| Set task |
Recast the records below as a numbered list, omitting the blank lines.

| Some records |
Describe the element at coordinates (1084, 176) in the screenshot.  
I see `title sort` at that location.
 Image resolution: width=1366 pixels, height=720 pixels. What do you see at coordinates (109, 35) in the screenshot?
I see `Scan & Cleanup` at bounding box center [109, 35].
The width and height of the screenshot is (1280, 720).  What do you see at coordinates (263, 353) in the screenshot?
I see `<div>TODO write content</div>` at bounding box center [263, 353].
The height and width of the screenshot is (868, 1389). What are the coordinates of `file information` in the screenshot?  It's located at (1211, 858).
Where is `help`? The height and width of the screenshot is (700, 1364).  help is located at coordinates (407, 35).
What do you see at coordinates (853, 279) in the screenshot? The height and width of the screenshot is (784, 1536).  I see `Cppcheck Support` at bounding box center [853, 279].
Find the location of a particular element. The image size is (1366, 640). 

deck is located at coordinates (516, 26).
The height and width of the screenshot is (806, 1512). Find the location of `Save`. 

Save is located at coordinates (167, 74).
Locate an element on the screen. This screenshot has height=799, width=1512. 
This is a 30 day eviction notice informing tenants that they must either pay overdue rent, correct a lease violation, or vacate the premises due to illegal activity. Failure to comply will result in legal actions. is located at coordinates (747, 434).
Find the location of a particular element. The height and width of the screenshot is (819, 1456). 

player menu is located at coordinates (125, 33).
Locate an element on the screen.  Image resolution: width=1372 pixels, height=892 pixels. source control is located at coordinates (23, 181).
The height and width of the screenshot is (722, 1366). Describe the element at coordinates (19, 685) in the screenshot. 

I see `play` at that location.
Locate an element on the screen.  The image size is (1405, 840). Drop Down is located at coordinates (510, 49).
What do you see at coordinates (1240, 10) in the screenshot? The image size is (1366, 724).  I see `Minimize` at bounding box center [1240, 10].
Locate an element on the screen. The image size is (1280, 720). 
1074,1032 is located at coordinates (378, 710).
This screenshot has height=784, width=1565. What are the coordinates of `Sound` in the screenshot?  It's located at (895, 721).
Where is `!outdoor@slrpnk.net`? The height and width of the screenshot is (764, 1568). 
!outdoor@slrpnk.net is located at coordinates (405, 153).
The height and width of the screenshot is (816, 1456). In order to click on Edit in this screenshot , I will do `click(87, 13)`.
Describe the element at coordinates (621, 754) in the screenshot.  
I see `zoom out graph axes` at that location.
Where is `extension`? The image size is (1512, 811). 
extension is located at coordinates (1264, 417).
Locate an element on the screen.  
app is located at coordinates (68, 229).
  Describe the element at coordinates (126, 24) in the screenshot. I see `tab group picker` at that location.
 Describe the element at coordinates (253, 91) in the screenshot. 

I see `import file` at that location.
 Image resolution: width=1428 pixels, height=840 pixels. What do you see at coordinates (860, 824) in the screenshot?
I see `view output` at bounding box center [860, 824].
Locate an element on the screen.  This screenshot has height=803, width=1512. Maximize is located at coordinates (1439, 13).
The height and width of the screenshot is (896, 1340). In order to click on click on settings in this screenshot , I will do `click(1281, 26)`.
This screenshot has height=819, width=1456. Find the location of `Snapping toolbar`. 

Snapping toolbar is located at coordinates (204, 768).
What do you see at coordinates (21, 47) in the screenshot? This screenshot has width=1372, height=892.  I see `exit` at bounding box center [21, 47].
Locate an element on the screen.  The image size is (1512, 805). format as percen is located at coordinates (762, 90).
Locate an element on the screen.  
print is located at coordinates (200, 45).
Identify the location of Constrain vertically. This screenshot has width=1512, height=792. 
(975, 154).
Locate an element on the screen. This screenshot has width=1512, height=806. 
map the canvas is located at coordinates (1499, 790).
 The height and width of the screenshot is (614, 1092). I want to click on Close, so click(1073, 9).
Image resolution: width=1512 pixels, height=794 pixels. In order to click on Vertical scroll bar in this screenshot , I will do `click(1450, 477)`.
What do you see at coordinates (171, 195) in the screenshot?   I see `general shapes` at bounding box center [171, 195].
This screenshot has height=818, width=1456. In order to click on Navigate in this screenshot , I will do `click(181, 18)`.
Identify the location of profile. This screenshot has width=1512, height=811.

| Expected answer |
1. Describe the element at coordinates (1084, 176) in the screenshot.  
2. I see `title sort` at that location.
3.  Image resolution: width=1366 pixels, height=720 pixels. What do you see at coordinates (109, 35) in the screenshot?
4. I see `Scan & Cleanup` at bounding box center [109, 35].
5. The width and height of the screenshot is (1280, 720).  What do you see at coordinates (263, 353) in the screenshot?
6. I see `<div>TODO write content</div>` at bounding box center [263, 353].
7. The height and width of the screenshot is (868, 1389). What are the coordinates of `file information` in the screenshot?  It's located at (1211, 858).
8. Where is `help`? The height and width of the screenshot is (700, 1364).  help is located at coordinates (407, 35).
9. What do you see at coordinates (853, 279) in the screenshot? The height and width of the screenshot is (784, 1536).  I see `Cppcheck Support` at bounding box center [853, 279].
10. Find the location of a particular element. The image size is (1366, 640). 
11. deck is located at coordinates (516, 26).
12. The height and width of the screenshot is (806, 1512). Find the location of `Save`. 
13. Save is located at coordinates (167, 74).
14. Locate an element on the screen. This screenshot has height=799, width=1512. 
15. This is a 30 day eviction notice informing tenants that they must either pay overdue rent, correct a lease violation, or vacate the premises due to illegal activity. Failure to comply will result in legal actions. is located at coordinates (747, 434).
16. Find the location of a particular element. The height and width of the screenshot is (819, 1456). 
17. player menu is located at coordinates (125, 33).
18. Locate an element on the screen.  Image resolution: width=1372 pixels, height=892 pixels. source control is located at coordinates (23, 181).
19. The height and width of the screenshot is (722, 1366). Describe the element at coordinates (19, 685) in the screenshot. 
20. I see `play` at that location.
21. Locate an element on the screen.  The image size is (1405, 840). Drop Down is located at coordinates (510, 49).
22. What do you see at coordinates (1240, 10) in the screenshot? The image size is (1366, 724).  I see `Minimize` at bounding box center [1240, 10].
23. Locate an element on the screen. The image size is (1280, 720). 
24. 1074,1032 is located at coordinates (378, 710).
25. This screenshot has height=784, width=1565. What are the coordinates of `Sound` in the screenshot?  It's located at (895, 721).
26. Where is `!outdoor@slrpnk.net`? The height and width of the screenshot is (764, 1568). 
27. !outdoor@slrpnk.net is located at coordinates (405, 153).
28. The height and width of the screenshot is (816, 1456). In order to click on Edit in this screenshot , I will do `click(87, 13)`.
29. Describe the element at coordinates (621, 754) in the screenshot.  
30. I see `zoom out graph axes` at that location.
31. Where is `extension`? The image size is (1512, 811). 
32. extension is located at coordinates (1264, 417).
33. Locate an element on the screen.  
34. app is located at coordinates (68, 229).
35.   Describe the element at coordinates (126, 24) in the screenshot. I see `tab group picker` at that location.
36.  Describe the element at coordinates (253, 91) in the screenshot. 
37. I see `import file` at that location.
38.  Image resolution: width=1428 pixels, height=840 pixels. What do you see at coordinates (860, 824) in the screenshot?
39. I see `view output` at bounding box center [860, 824].
40. Locate an element on the screen.  This screenshot has height=803, width=1512. Maximize is located at coordinates (1439, 13).
41. The height and width of the screenshot is (896, 1340). In order to click on click on settings in this screenshot , I will do `click(1281, 26)`.
42. This screenshot has height=819, width=1456. Find the location of `Snapping toolbar`. 
43. Snapping toolbar is located at coordinates (204, 768).
44. What do you see at coordinates (21, 47) in the screenshot? This screenshot has width=1372, height=892.  I see `exit` at bounding box center [21, 47].
45. Locate an element on the screen.  The image size is (1512, 805). format as percen is located at coordinates (762, 90).
46. Locate an element on the screen.  
47. print is located at coordinates (200, 45).
48. Identify the location of Constrain vertically. This screenshot has width=1512, height=792. 
49. (975, 154).
50. Locate an element on the screen. This screenshot has width=1512, height=806. 
51. map the canvas is located at coordinates (1499, 790).
52.  The height and width of the screenshot is (614, 1092). I want to click on Close, so click(1073, 9).
53. Image resolution: width=1512 pixels, height=794 pixels. In order to click on Vertical scroll bar in this screenshot , I will do `click(1450, 477)`.
54. What do you see at coordinates (171, 195) in the screenshot?   I see `general shapes` at bounding box center [171, 195].
55. This screenshot has height=818, width=1456. In order to click on Navigate in this screenshot , I will do `click(181, 18)`.
56. Identify the location of profile. This screenshot has width=1512, height=811.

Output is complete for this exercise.